The Ait Yafelman (Berber: Ayt Yafelman) are a large Berber tribal confederation of the eastern High Atlas of Morocco, with their capital at Imilchil. They consist of four tribes: Ayt Morghad, Ayt Haddidou, Ayt Izdeg and Ayt Yehia.  These tribes created the alliance in the 17th century to counter the expansion of their Ait Atta neighbours.

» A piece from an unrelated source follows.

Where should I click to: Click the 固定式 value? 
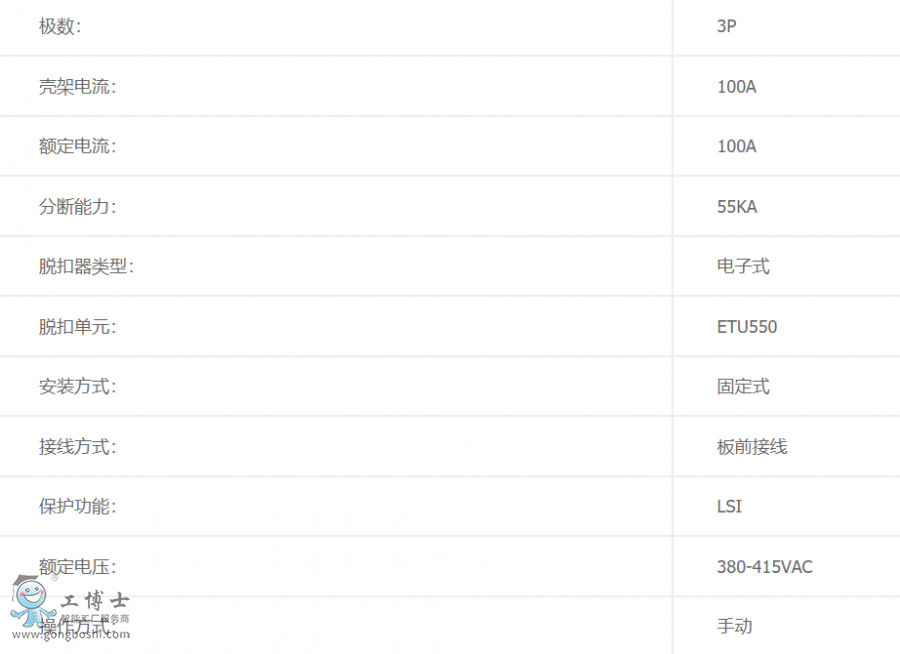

The Ait Yafelman speak Central Atlas Tamazight.

History 

The Ayt Yafelmans lived before the 16th century in the south of the Oriental High Atlas, in the Todgha, the Ghriss, the Dades, the Imedghass and Upper Ziz Gorges.

From the sixteenth century they exceeded the passes of Jbel El Ayachi and Jbel Maaskar to occupy the vast land they live today, and M. Peyron limited as follows: "the whole High Atlas between Tounfite, Midelt and Tizi N'Telghoumt to the North, and Msemrir, Guelmim, Errachidia and Boudnib to the South; and the valley of the Oued Ait Aissa as the furthermost line of spreading to the East, and the upper Oued El Abid, the Assif Melloul and Dades to the West.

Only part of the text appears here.